2) The reasons for what the girls do here — oh, damn, the reasons. Every broken little bit of their worlds sneak their ways into this. But unlike the men of Fight Club with their white-men madness, these girls are practicing for their future. For a world that will try to knock them down, that won’t “pull her punches.” Maybe this isn’t the best way to go about it, but … do you think this will make them stronger? Safer?
This question reminds me of podcast host banter at the start of an early My Favorite Murder episode. Karen Kilgariff and Georgia Hardstark were attempting to explain why they learn about and recount grisly true crime stories, many of which feature the violent death of women. Both said something along the lines of: if I can learn about and imagine every worst case scenario that could happen, then when something similar happens to me, I have a higher chance of survival. It was the when not if of their reasoning that shook me, stayed with me for its truth. My heart breaks for American young women coming of age now, for girls born with fewer rights than Gen X and Millennials and our Boomer mothers had. I don’t know if the girls’ cemetery Fight Club will make them stronger or safer. What they have to respond to is so outside of their immediate control. But I hope it makes them angry, makes them persistent, makes them ready for the fight.  

Two Questions for Shira Musicant

We recently published Shira Musicant’s devastating “Boy Cries Out.”

Here, we ask her two questions about her story:

1) I love how “Boy” and “Mother,” “She” and “He” become such perfect descriptions of the characters as the story progresses. Lacking any agency outside of what the writer gives them, they are defined by their roles! Do you think the impression would be the same if you (or their writer) had given them names?
If the writer would have given them names, say James and Sally, they might have begun to have personalities and required some development. Without names, Boy and Mother are stand-ins for the roles they might play in a story: a mother, whether good or bad or indifferent; a child, mischievous or playful or deprived. Their specificity might have made their demise tragic for the characters.
But not naming the characters, and later erasing the roles these characters might have inhabited, the writer narrows his story and clarifies his theme.

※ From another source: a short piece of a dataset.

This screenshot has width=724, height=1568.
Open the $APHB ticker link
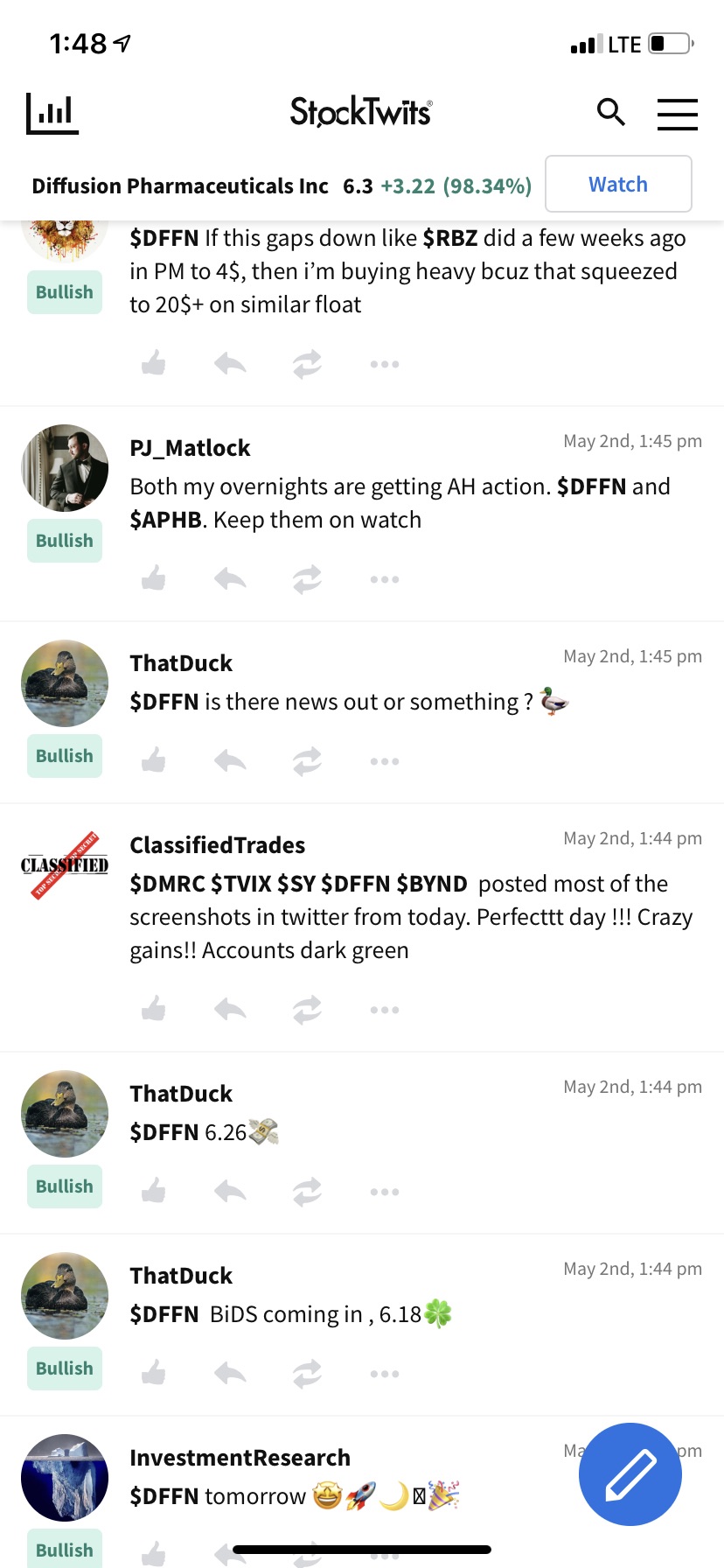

So, I also read into this that the loss of those roles in a story, as in life, has tragic elements.
Sitting with your question, I think of characters I have had to delete from stories for various reasons, often because they do not contribute or move the story forward. I am always a little sad about deleting them and I love the idea of writing a piece featuring some of those discarded characters. Imagine the dialogue! Thank you for sparking that idea with your question.

2) Though your story is about Boy, the writer’s story is about Mother, then Woman. Except, of course, it’s not — it’s about martinis and climbing into cars and “toppling” heels. Do you think the writer has any understanding of the characters he has created? Or is he simply propelling them through a plot/desire of his own?
I think propelling the plot forward is a good way to describe the reason for this writer’s decisions. He takes a minute to find the narrative he wants to write, and, in the process, he creates Boy and Mother. When he does find his story, the writer decides it is inconvenient for the woman to have a child, to be a mother, so he must delete both Mother and Boy.
The deletion itself could have been a story, and there are many about these kinds of erasures: divorce stories, abandonments, murders even. But this writer has a different vision and wants to tell a more prurient story. 
So my story is about Boy, as you note in this question, and about the children who are erased for whatever reason.